Para operator blok migas perlu melakukan berbagai terobosan, termasuk penggunaan teknologi terbaru dalam proses eksplorasi sumur baru untuk menggenjot produksi.

JAKARTA - Satuan Kerja Khusus Pelaksana Kegiatan Usaha Hulu Minyak dan Gas Bumi (SKK Migas) melaporkan capaian lifting minyak dan gas bumi (migas) hingga September lalu baru mencapai 96 persen dari target 1.712 juta barrel oil equivalent per day (BOEPD).

Pemerintah berharap para operator blok migas meningkatkan produksi, melakukan berbagai terobosan, termasuk penggunaan teknologi terbaru dalam proses eksplorasi sumur baru. Tujuannya agar penurunan produksi tak terjadi, khususnya pada ladang migas yang sudah tua.

Kepala SKK Migas, Dwi Soetjipto, menyebut hingga September 2021, lifting migas mencapai 1.640 BOEPD. "Rinciannya lifting minyak sebesar 661 ribu barrel oil per day (bopd) atau sekitar 93,8 persen dari target 705 ribu bopd dan gas sebesar 5.481 million standard cubic feet per day (MMSCFD) atau 97,2 persen dari target 5.638 MMSCFD," ungkapnya di Jakarta, Selasa (19/10)

Dwi menerangkan dari 15 Kontraktor Kontrak Kerja Sama (KKKS) besar. Masih ada beberapa yang belum memenuhi target. Blok Cepu misalnya, menghadapi kondisi di mana titik puncaknya sudah mulai ada penurunan karena mulai muncul air di sana sehingga produksinya menurun

Saat ini pihaknya telah mendapatkan persetujuan dari Menteri Energi dan Sumber Daya Mineral (ESDM) untuk kegiatan pengeboran lima sumur infield dan dua sumur tambahan. Nantinya, dengan persetujuan ini maka diharapkan upaya menahan laju penurunan serta peningkatan produksi di 2022 dapat dilakukan.

Kemudian, lanjutnya, Pertamina Hulu Rokan (PHR) pun masih menghadapi tantangan peningkatan produksi setelah tidak adanya kegiatan pengeboran di masa akhir pengelolaan Chevron. "Masih cukup struggle untuk bisa menutup dari tidak melakukan pengeboran sama sekali di tahun sebelumnya, namun kita lihat titik-titiknya sudah mendatar," ujar Dwi.

Kondisi sedikit berbeda terjadi di sektor gas yang dinilai lebih baik didorong oleh serapan yang cukup baik. Kondisi ini pun dinilai lebih baik dari tahun lalu.

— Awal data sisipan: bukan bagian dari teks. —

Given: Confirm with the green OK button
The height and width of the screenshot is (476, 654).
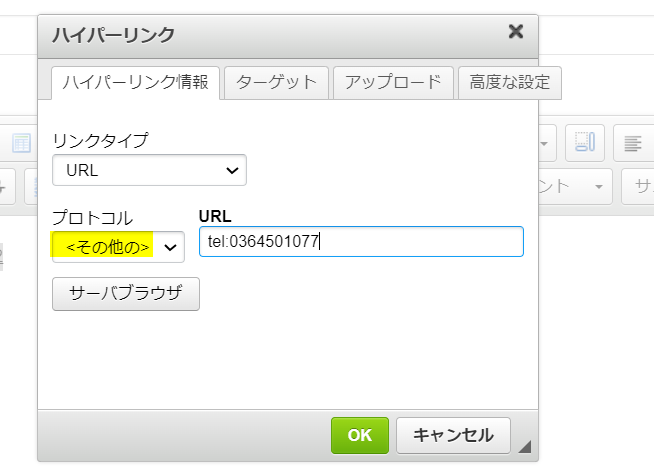Looking at the screenshot, I should [x=359, y=435].
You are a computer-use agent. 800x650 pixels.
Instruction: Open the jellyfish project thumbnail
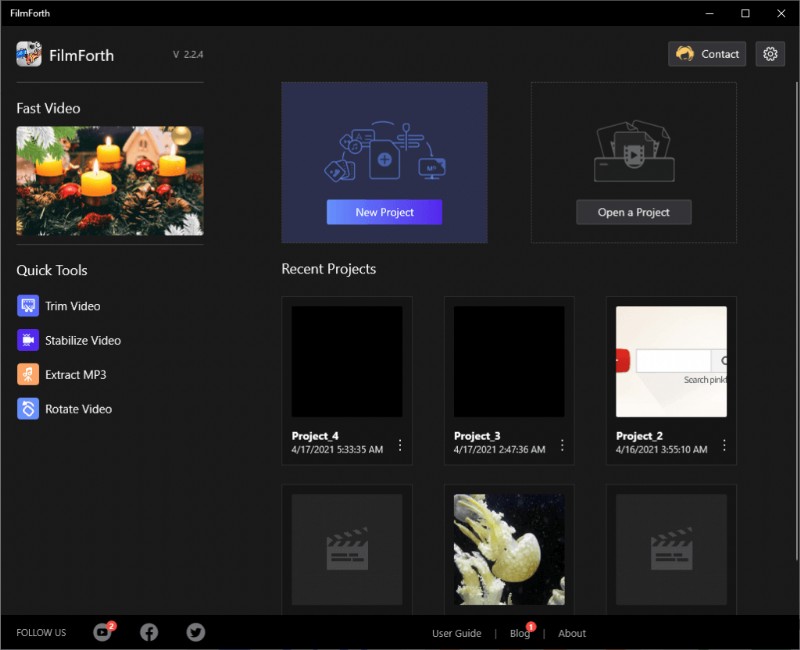pos(508,550)
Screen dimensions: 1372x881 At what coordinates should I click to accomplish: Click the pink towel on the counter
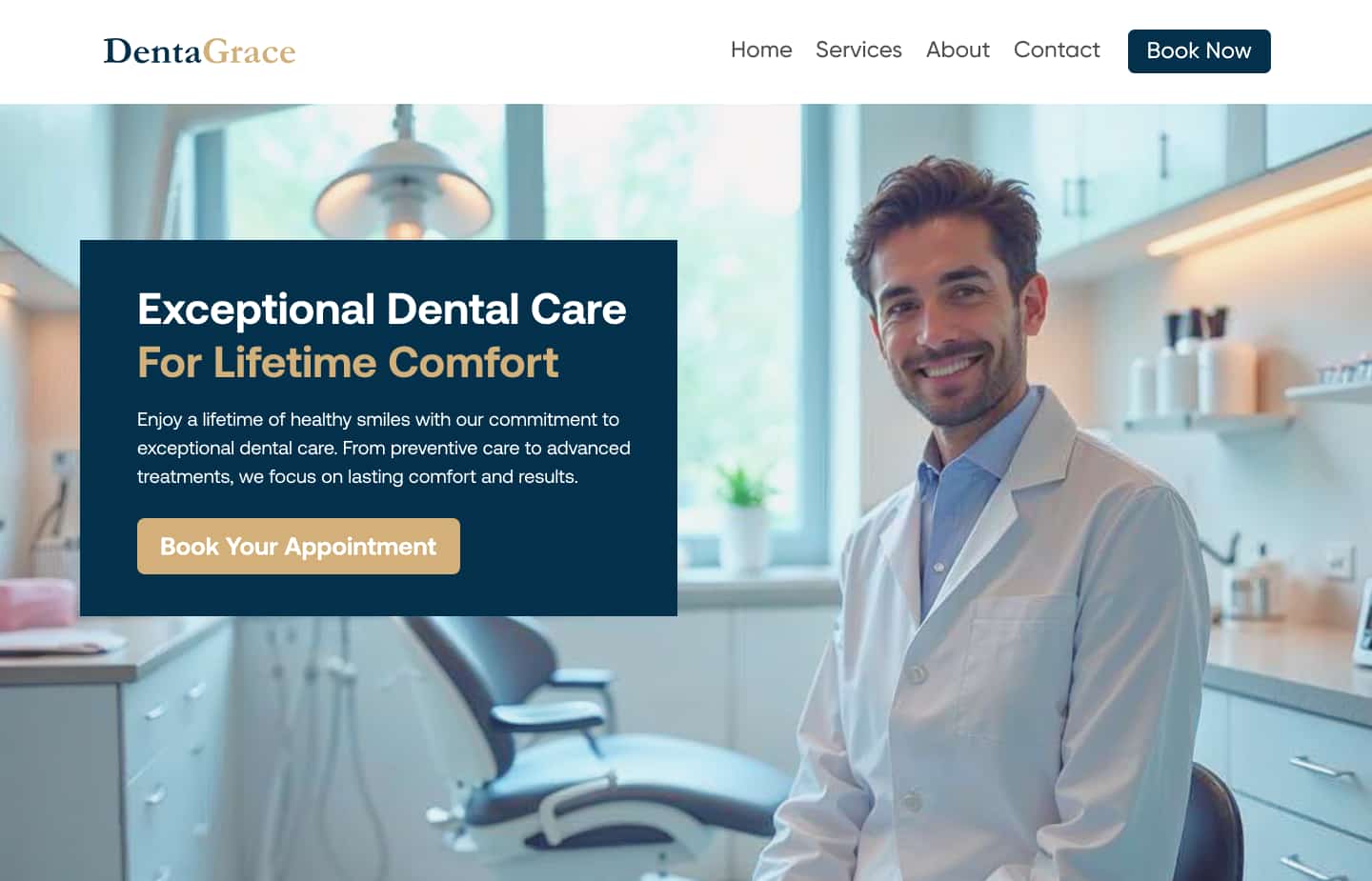pos(38,606)
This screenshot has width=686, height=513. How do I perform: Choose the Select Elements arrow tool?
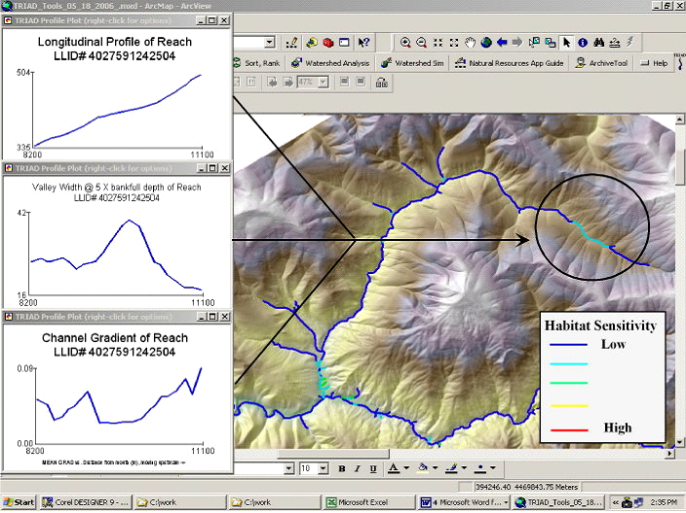pyautogui.click(x=566, y=42)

Dwi menambahkan, lifitng minyak dan kondensat menemui sejumlah kendala yang berimbas pada potensi pengurangan lifting. Sejumlah kendala tersebut antara lain low entry point sebagai imbas pandemi Covid-19 pada tahun lalu yang membuat lifting di awal tahun sedikit terkendala, unplanned shutdown, penundaan pengeboran dan kegiatan work over sumur serta penundaan onstream lapangan migas. Secara total hal ini berdampak pada berkurangnya sekitar 47,7 ribu bopd.

Hingga akhir 2021, lifting diperkirakan bakal mencapai 665 ribu bopd atau 94 persen dari target 705 ribu bopd.Sementara itu, salur gas diprediksi bakal mencapai sekitar 5.529 MMSCFD atau setara 98 persen dari target sebesar 5.638 MMSCFD.

Eksplorasi Masif

Sementara itu, Menteri ESDM, Arifin Tasrif, menuturkan salah satu contoh blok tua ialah Blok Rokan. Ladang migas ini masih memiliki sumber migas yang potensial untuk kedepannya, jadi untuk itu memang managemen Pertamina harus melakukan pekerjaan eksplorasi drilling yang masif untuk bisa meningkatkan produksi lagi.

"Kalau dulu ada program steam flood mungkin ke depannya ada Chemical Enhanced Oil Recovery (CEOR)," ujar Arifin.